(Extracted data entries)
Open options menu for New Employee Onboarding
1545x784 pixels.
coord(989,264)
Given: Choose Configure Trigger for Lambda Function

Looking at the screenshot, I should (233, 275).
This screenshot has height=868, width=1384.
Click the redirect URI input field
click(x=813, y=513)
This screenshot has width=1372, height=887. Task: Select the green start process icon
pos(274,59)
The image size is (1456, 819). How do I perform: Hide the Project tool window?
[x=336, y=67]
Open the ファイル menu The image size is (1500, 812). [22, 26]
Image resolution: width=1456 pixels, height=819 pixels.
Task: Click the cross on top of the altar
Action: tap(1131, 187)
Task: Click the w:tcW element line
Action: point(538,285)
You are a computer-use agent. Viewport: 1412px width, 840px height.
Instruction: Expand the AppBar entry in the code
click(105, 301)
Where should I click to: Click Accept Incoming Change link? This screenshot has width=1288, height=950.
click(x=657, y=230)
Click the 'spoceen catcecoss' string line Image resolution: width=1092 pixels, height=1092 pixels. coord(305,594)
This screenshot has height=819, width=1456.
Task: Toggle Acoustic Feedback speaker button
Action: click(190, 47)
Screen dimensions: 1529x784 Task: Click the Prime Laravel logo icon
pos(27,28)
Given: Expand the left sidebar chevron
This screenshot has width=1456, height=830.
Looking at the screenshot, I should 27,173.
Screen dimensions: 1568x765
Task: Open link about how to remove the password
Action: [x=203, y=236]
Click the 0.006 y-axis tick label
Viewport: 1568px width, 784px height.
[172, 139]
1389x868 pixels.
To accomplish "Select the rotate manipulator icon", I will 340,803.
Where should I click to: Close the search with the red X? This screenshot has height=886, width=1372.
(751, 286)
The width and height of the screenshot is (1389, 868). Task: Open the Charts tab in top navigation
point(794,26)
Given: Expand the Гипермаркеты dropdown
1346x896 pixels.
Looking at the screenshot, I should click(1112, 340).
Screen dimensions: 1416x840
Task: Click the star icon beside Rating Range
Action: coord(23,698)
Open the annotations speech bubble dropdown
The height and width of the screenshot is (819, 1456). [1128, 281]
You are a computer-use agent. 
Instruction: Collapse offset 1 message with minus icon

Exercise directions: For the entries above, transcribe precisely the lines from the one with "Open the ファイル" through the end, including both.

Task solution:
Open the ファイル menu The image size is (1500, 812). [22, 26]
Image resolution: width=1456 pixels, height=819 pixels.
Task: Click the cross on top of the altar
Action: tap(1131, 187)
Task: Click the w:tcW element line
Action: point(538,285)
You are a computer-use agent. Viewport: 1412px width, 840px height.
Instruction: Expand the AppBar entry in the code
click(105, 301)
Where should I click to: Click Accept Incoming Change link? This screenshot has width=1288, height=950.
click(x=657, y=230)
Click the 'spoceen catcecoss' string line Image resolution: width=1092 pixels, height=1092 pixels. coord(305,594)
This screenshot has height=819, width=1456.
Task: Toggle Acoustic Feedback speaker button
Action: click(190, 47)
Screen dimensions: 1529x784 Task: Click the Prime Laravel logo icon
pos(27,28)
Given: Expand the left sidebar chevron
This screenshot has width=1456, height=830.
Looking at the screenshot, I should 27,173.
Screen dimensions: 1568x765
Task: Open link about how to remove the password
Action: [x=203, y=236]
Click the 0.006 y-axis tick label
Viewport: 1568px width, 784px height.
[172, 139]
1389x868 pixels.
To accomplish "Select the rotate manipulator icon", I will 340,803.
Where should I click to: Close the search with the red X? This screenshot has height=886, width=1372.
(751, 286)
The width and height of the screenshot is (1389, 868). Task: Open the Charts tab in top navigation
point(794,26)
Given: Expand the Гипермаркеты dropdown
1346x896 pixels.
Looking at the screenshot, I should click(1112, 340).
Screen dimensions: 1416x840
Task: Click the star icon beside Rating Range
Action: coord(23,698)
Open the annotations speech bubble dropdown
The height and width of the screenshot is (819, 1456). [1128, 281]
You are a computer-use agent. 
Instruction: Collapse offset 1 message with minus icon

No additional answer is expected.